→ **TEXTE SOURCE**

* * * *

A cette place nous tuons des perdrix que nous ne connaissons pas et qui nous intriguent longtemps par un cri qu’elles lancent sans se montrer. En courant après ces invisibles bestioles, j’aperçois trois Thibétains à mes pieds derrière un rocher.
Ils se sont assis à l’écart, que font-ils donc ? Je ne puis d’abord distinguer à quoi ils s’occupent, mais, la lumière du soleil éclatant subitement entre leurs mains, me voilà renseigné. L’un d’eux a reçu en présent un petit miroir de poche. C’est un objet dont ils ignoraient tous l’usage, mais dès qu’il se sont reconnus, qu’ils ont vu leur image reflétée, ils se sont sauvés loin de leurs compagnons, et ces trois amis s’amusent à se contempler ; ils restent longtemps à cette place, devisant, et riant aux éclats des grimaces qu’ils se font. Espérons que cet instrument inoffensif leur apprendra combien ils ont le nez sale et que peut-être ils penseront bien faire en se lavant. S’ils prennent jamais en dégoût leur malpropreté, nous les aurons civilisés à peu de frais.

* * * *

→ **LIGNES DE DONNÉES**

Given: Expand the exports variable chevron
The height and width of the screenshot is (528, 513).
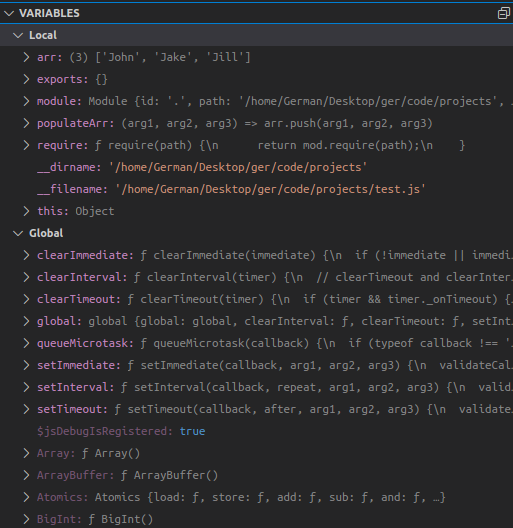Looking at the screenshot, I should [x=26, y=79].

* * * *

→ **TRAVAIL DEMANDÉ**
a - Citez textuellement le passage du texte qui va de « Ils se sont assis » à « peu de frais. » inclus.
b - Résumez le texte en deux phrases.
Le matériel qui précède provient d'une source distincte du texte.

→ **CORRIGÉ**
a -
Ils se sont assis à l’écart, que font-ils donc ? Je ne puis d’abord distinguer à quoi ils s’occupent, mais, la lumière du soleil éclatant subitement entre leurs mains, me voilà renseigné. L’un d’eux a reçu en présent un petit miroir de poche. C’est un objet dont ils ignoraient tous l’usage, mais dès qu’il se sont reconnus, qu’ils ont vu leur image reflétée, ils se sont sauvés loin de leurs compagnons, et ces trois amis s’amusent à se contempler ; ils restent longtemps à cette place, devisant, et riant aux éclats des grimaces qu’ils se font. Espérons que cet instrument inoffensif leur apprendra combien ils ont le nez sale et que peut-être ils penseront bien faire en se lavant. S’ils prennent jamais en dégoût leur malpropreté, nous les aurons civilisés à peu de frais.

b - Au cours d'une chasse aux perdrix, trois Thibétains sont aperçus à l'écart derrière un rocher, occupés avec un petit miroir de poche que l'un d'eux a reçu en présent et dont ils ignoraient l'usage. Ils s'y contemplent longtemps en riant des grimaces qu'ils se font, et le récit exprime l'espoir que cet objet leur apprenne qu'ils ont le nez sale et les incite à se laver.